A University of California-San Francisco medical chief labeled Florida efforts to cap THC on medical marijuana “misguided” and “ill-informed.”
In letters Monday to two Southwest Florida lawmakers, Dr. Donald Abrams, immediate past chief of Hematology and Oncology at Zuckerberg San Francisco Hospital, said research on the medical benefits of smoked cannabis don’t support the notion THC should be restricted at levels proposed.
The legislation proposes a 10% cap on THC in smokable marijuana and a 60% limit on extracts.
The Legislature, in committee, has heard testimony from Dr. Bertha Madras, an anti-cannabis activist who has argued high potency marijuana poses a health risk. “High potency is associated with more brain changes, addiction, psychosis and hospitalizations,” Madras previously testified to lawmakers.
But Abrams dismisses that as “the Reefer Madness mentality of 90 years ago.”
“We have had the opportunity to disagree with each other in frequent forums and have absolutely no respect for the other’s opinions, just to make that perfectly clear,” Abrams writes about Madras.
Abrams became aware of the THC caps proposed through outreach from One Plant and Brady Cobb, CEO of Bluma Wellness.
Moreover, he said research he oversaw at UC San Francisco finds that the highest potency strains of marijuana required the lowest dosage to patients to receive medical benefits.
“In general, higher potency THC will require less use and, hence, is a harm reduction intervention as opposed to Dr. Madras’ claims,” he wrote.
“The THC content of cannabis available in Dutch pharmacies from their sole supplier, Bedrocan, can be seen on the healtheuropa.eu website … Of the 5 strains available in the pharmacies, the THC contents are 22%, 14% and 14% in the THC dominant varieties and 6% and <1% in the cannabidiol dominant strains. In a study evaluating the strains with regard to their effectiveness in increasing appetite, the higher THC containing chemovars were deemed more effective by patients than the balanced THC:CBD.”

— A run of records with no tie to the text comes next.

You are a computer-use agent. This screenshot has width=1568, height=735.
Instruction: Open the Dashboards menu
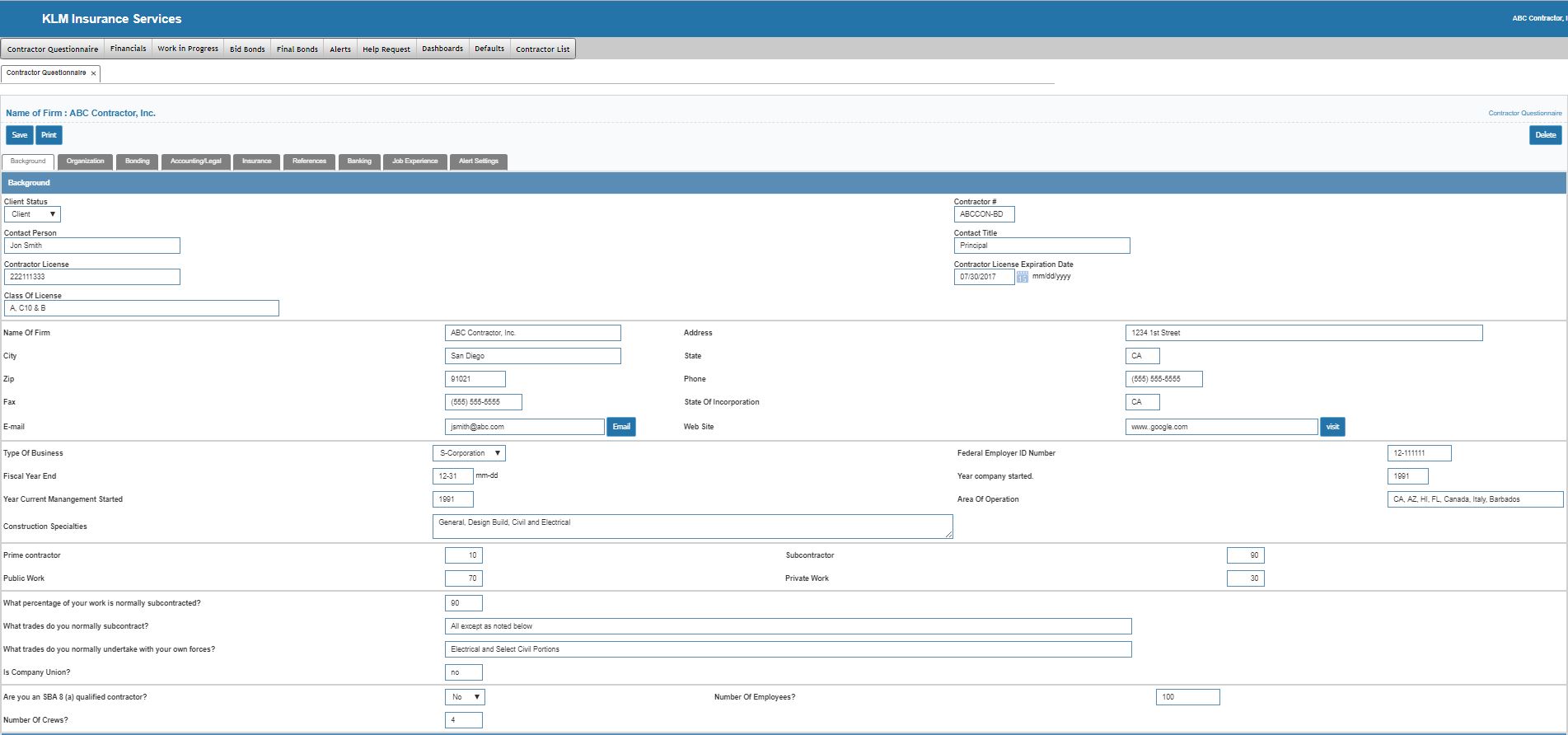(x=442, y=49)
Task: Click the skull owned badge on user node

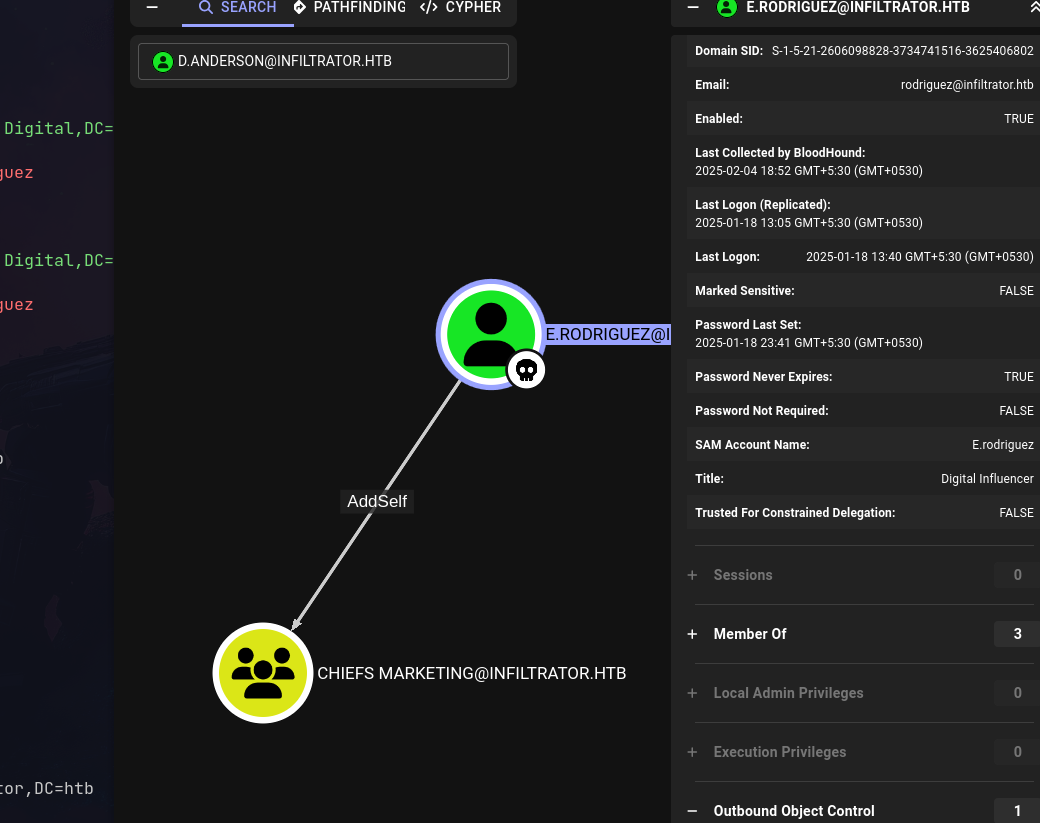Action: pyautogui.click(x=526, y=370)
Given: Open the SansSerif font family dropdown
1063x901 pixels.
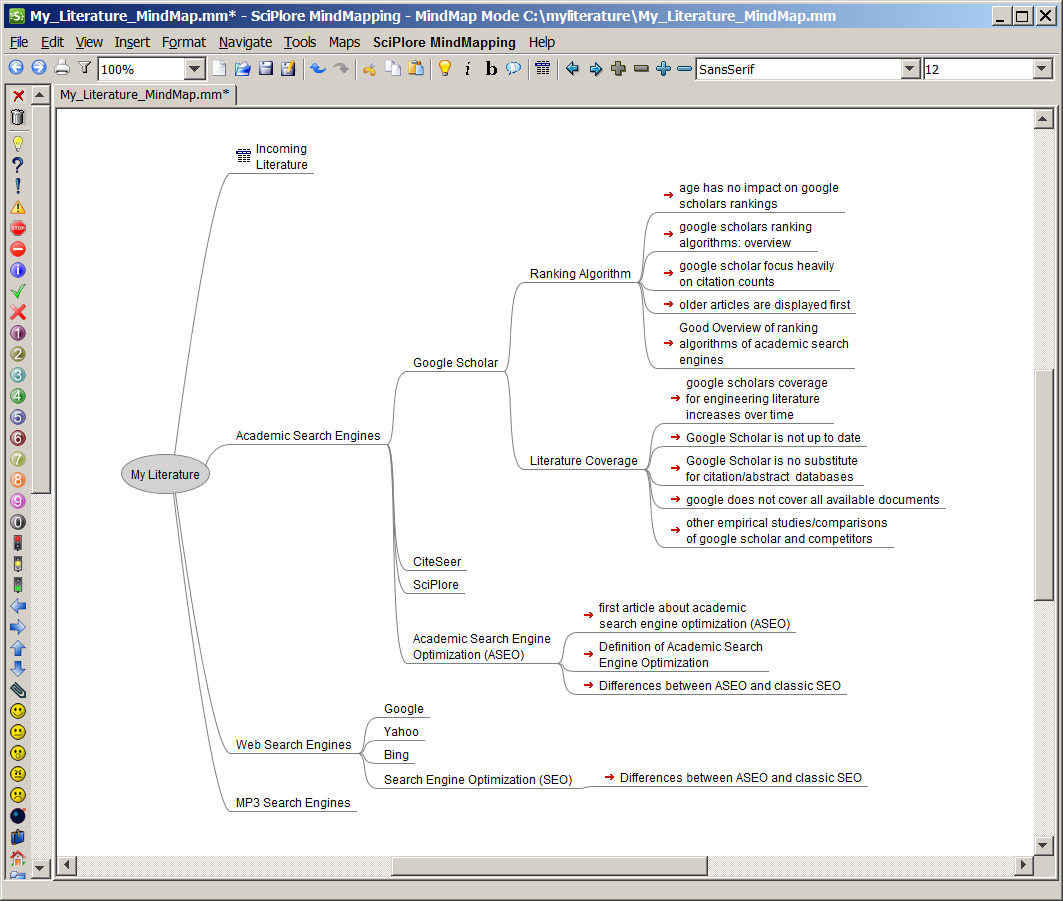Looking at the screenshot, I should pos(910,69).
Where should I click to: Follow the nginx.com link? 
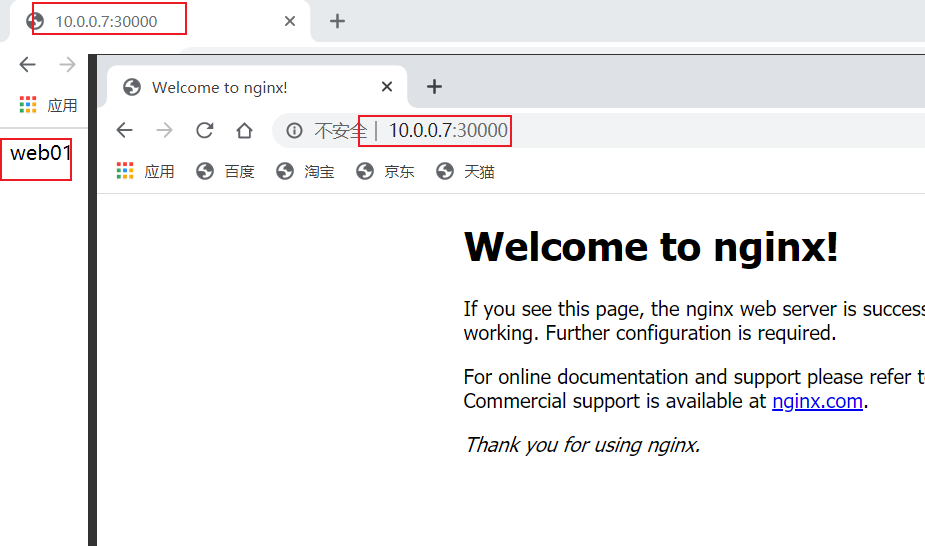coord(817,401)
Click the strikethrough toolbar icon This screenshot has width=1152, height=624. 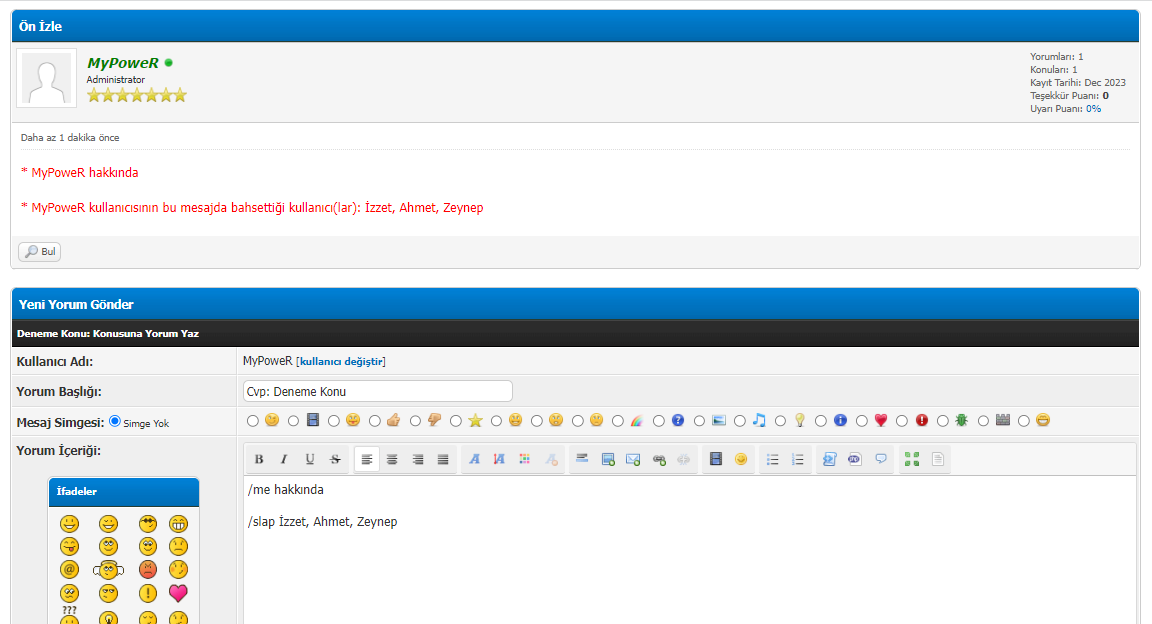pyautogui.click(x=335, y=459)
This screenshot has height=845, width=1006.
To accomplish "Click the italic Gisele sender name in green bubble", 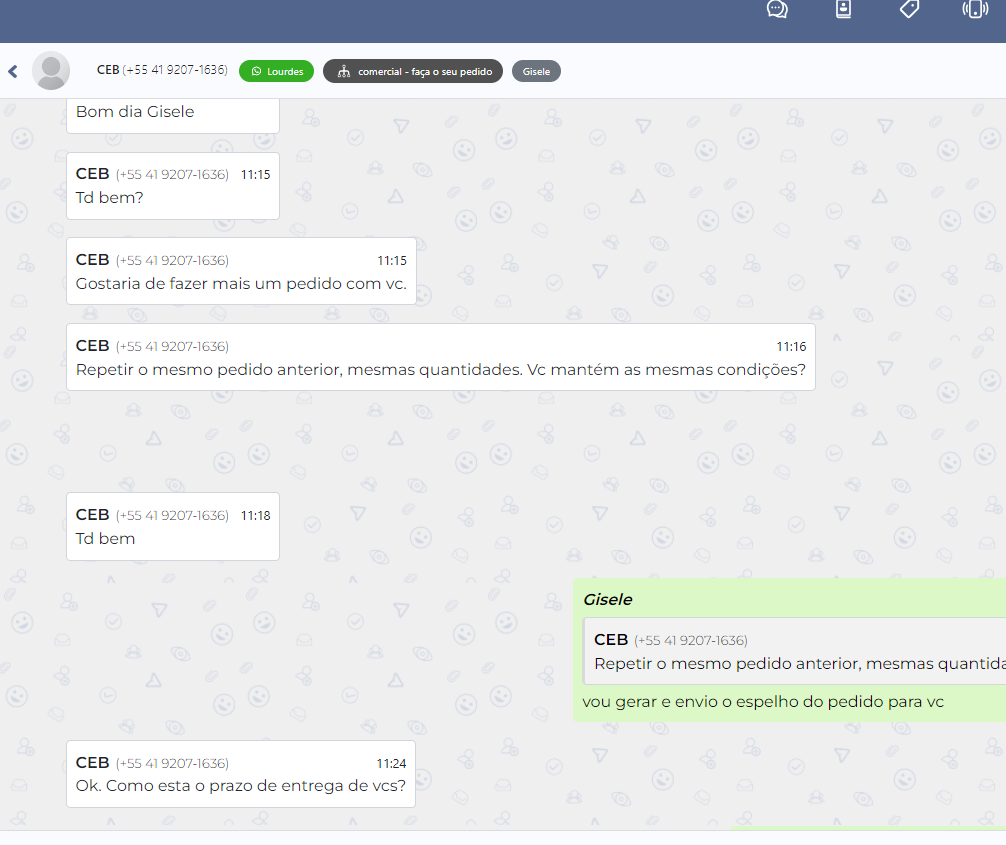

In other words, those using more powerful drugs took less of them.
That finding seems to be backed in a recent study published by Nature.com, Abrams notes. There, users were surveyed about the effects of various potency cannabis about the effects on a variety of symptoms.
“Inhaled flower was felt to be the most effective delivery system,” he notes. “The investigators reported that it was the THC content which correlated best with relief of symptoms, as well as side effects, while CBD content had little effect on either. It has always been my opinion that the plant is the best medicine, but if one is seeking the most bioactive cannabinoid, it is THC and not CBD which has risen to an amazing place in the hierarchy of cannabinoids based on little, if any, scientific evidence.”
Abrams stressed the Legislature simply should stay away from caps legislation.
“I do hope the State of Florida will see beyond the prohibitionist rhetoric of the addiction medicine specialist and understand the wisdom in not limiting THC content of medicinal cannabis offered to patients,” he wrote. “The State would be better off limiting the alcohol content of beverages if you are truly seeking a harm reduction intervention.”
To patient advocates, the letter is validation caps make no sense.
“There is no scientific or medical basis or public health basis for enacting the changes being proposed,” said Ben Pollera, Executive Director of Florida For Care. “In fact, the wealth of evidence is primarily on the other side. This is the Legislature’s cure in search of a disease, and for them the disease is sick people smoking pot.”